--- Start ---

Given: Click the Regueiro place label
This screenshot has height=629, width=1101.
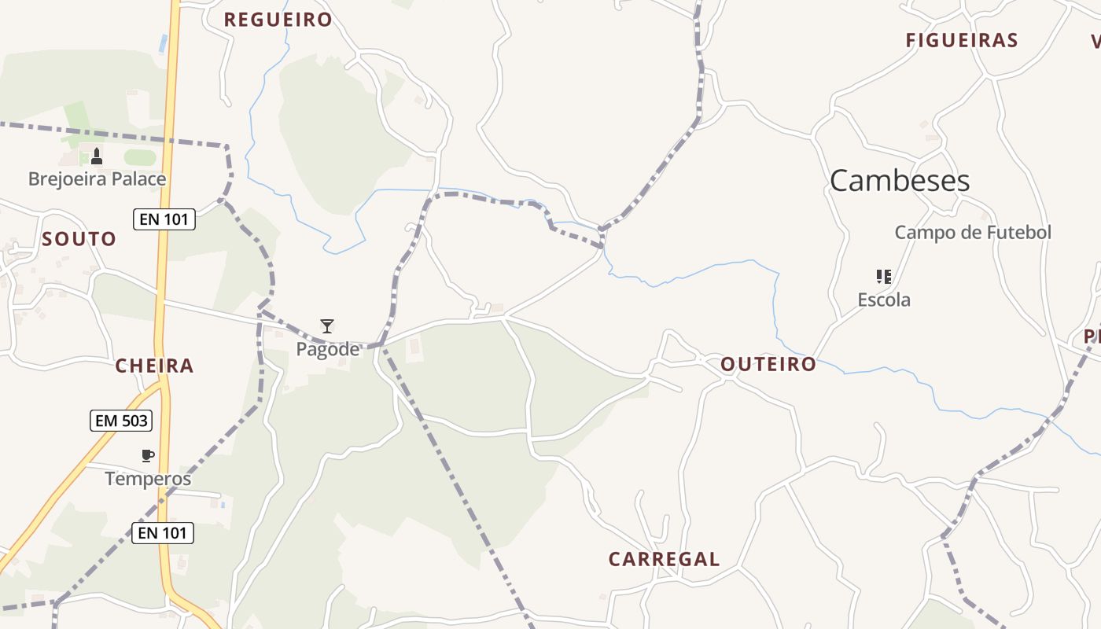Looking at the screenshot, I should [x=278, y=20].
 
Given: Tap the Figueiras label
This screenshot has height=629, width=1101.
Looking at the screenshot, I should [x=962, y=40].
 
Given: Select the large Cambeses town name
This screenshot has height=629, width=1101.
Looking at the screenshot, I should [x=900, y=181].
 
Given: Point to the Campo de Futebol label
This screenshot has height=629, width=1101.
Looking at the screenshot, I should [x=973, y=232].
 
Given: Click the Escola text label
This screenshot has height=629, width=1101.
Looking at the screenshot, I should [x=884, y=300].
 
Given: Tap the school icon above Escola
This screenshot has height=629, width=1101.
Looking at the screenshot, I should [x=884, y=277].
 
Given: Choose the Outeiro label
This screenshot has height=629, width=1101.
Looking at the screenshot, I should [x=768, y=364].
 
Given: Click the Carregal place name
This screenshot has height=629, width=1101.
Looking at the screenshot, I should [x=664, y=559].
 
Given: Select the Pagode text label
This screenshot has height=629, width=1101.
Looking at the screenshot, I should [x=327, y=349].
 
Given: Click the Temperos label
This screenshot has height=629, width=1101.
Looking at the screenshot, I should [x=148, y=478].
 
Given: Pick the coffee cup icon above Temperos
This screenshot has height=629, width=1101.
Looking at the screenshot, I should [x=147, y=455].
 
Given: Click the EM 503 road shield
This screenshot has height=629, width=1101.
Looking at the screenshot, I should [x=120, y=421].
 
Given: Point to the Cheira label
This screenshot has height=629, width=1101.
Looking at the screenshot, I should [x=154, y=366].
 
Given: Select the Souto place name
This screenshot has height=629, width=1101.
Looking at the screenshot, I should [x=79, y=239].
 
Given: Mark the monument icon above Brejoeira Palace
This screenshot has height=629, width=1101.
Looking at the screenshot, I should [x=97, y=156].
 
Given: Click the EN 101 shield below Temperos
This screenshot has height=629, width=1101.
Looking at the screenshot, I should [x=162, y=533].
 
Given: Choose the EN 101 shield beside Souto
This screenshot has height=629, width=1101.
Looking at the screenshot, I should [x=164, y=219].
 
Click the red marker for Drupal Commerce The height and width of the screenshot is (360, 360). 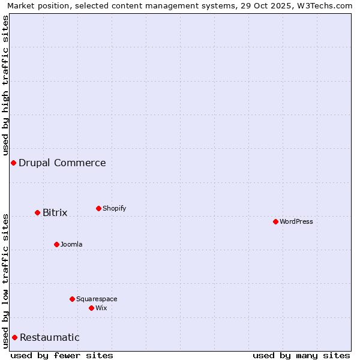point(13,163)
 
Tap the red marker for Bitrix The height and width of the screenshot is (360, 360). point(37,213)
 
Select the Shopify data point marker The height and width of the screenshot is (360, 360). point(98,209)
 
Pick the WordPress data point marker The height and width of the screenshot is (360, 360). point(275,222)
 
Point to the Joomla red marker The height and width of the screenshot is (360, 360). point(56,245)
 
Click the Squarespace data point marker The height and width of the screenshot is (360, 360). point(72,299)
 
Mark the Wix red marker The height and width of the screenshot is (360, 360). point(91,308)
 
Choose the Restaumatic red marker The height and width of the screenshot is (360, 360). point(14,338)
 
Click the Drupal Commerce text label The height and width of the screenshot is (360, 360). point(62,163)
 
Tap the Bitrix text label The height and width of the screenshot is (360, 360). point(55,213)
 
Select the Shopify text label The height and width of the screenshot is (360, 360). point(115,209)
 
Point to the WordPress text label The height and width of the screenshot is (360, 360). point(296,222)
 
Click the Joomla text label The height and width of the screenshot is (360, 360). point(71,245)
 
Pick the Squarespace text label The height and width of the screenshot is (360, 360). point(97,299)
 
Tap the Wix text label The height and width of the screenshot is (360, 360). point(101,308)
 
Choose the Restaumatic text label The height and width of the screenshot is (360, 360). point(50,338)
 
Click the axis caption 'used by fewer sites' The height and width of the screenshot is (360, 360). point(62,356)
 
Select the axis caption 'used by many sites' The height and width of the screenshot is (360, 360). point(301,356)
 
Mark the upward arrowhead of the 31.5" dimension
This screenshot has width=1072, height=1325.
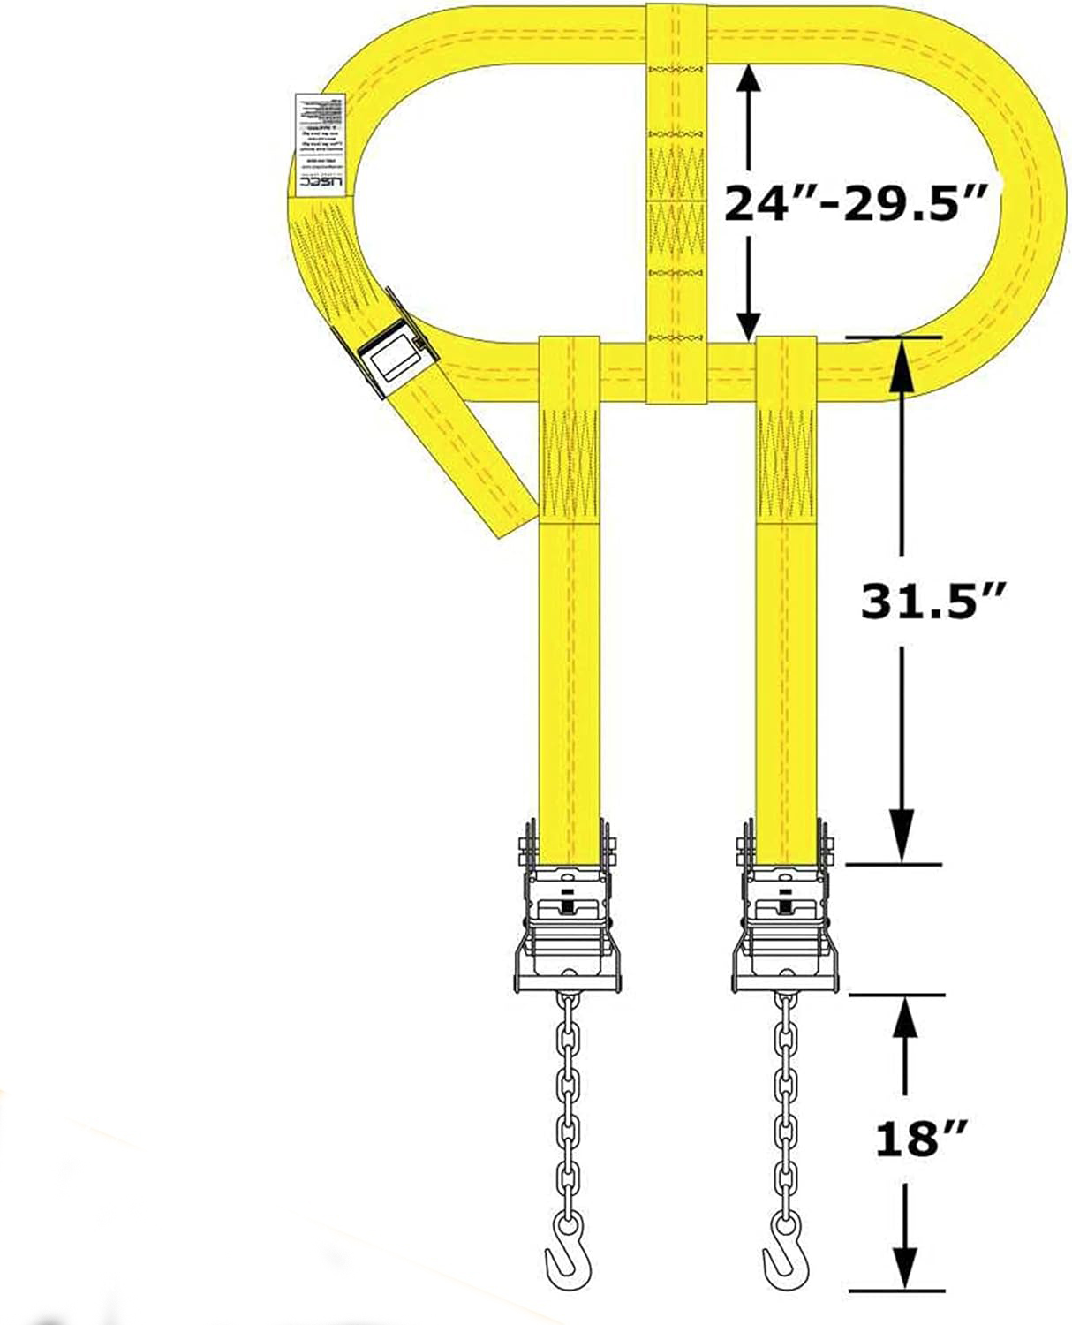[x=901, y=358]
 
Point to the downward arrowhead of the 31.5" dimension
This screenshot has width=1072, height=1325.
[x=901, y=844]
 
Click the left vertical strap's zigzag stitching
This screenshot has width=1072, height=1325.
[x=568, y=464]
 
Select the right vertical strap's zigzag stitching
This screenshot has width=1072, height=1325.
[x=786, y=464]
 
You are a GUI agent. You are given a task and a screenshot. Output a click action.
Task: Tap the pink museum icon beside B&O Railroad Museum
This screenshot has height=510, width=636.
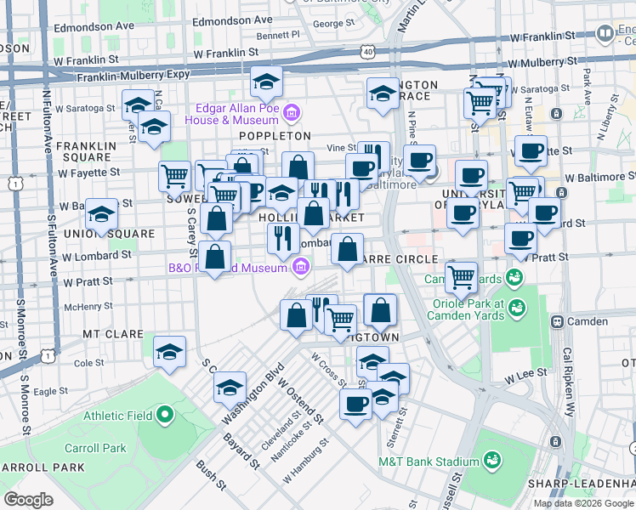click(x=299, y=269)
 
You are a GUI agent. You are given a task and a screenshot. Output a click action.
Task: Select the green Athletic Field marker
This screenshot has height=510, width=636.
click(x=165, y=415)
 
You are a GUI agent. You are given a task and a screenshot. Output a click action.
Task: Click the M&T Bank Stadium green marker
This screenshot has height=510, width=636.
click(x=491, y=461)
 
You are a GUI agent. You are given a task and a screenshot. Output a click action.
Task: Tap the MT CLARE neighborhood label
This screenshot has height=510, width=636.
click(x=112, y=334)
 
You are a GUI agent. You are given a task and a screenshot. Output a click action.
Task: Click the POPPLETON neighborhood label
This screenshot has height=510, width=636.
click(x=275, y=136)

--- End ---
--- Start ---

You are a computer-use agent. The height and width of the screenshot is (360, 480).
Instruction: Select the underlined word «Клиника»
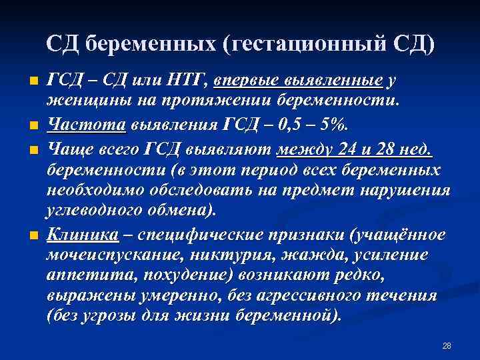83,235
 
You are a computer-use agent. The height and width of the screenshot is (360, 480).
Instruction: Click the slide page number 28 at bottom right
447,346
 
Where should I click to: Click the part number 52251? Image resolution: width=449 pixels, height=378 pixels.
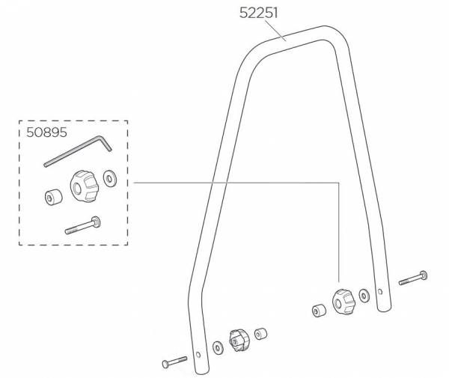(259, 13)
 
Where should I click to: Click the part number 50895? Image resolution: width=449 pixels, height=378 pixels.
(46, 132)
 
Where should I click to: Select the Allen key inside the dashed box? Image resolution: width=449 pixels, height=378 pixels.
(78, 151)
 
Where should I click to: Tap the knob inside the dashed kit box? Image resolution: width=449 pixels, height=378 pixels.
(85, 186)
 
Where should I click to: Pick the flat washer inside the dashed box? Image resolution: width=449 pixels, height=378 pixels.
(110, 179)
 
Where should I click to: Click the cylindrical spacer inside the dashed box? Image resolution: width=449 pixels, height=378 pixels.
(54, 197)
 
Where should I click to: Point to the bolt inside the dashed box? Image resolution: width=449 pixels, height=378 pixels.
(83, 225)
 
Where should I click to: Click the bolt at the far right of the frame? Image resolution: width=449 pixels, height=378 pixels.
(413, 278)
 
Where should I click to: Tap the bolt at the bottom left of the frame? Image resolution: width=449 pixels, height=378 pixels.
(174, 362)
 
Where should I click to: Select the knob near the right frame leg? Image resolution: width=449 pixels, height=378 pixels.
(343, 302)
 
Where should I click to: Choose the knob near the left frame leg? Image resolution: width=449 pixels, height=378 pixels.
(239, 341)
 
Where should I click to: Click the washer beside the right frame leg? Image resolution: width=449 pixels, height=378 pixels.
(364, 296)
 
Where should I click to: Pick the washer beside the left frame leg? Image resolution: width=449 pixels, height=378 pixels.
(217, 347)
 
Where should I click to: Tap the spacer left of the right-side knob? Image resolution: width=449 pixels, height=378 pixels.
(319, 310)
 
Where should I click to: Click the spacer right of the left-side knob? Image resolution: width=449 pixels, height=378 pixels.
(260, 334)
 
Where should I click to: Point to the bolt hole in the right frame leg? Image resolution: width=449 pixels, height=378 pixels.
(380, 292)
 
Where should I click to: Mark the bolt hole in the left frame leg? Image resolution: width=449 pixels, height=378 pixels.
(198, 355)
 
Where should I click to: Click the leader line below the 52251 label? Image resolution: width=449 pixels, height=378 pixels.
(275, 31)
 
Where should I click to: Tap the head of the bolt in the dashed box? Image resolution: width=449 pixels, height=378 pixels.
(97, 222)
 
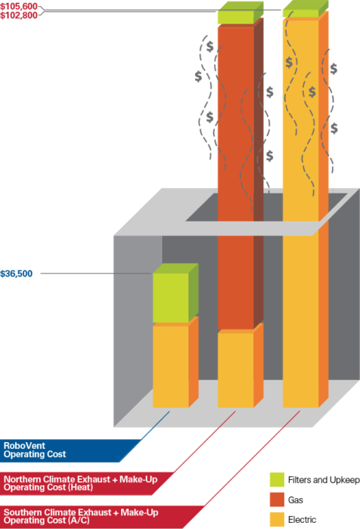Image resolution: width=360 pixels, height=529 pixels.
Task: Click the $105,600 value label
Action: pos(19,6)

--- End ---

Quote the entries above word for word, from the line that contains "Select the Shopify data" through the line that contains "Point to the Joomla", inclusive.

Select the Shopify data point marker The height and width of the screenshot is (360, 360). point(98,209)
 
Pick the WordPress data point marker The height and width of the screenshot is (360, 360). point(275,222)
 
Point to the Joomla red marker The height and width of the screenshot is (360, 360). point(56,245)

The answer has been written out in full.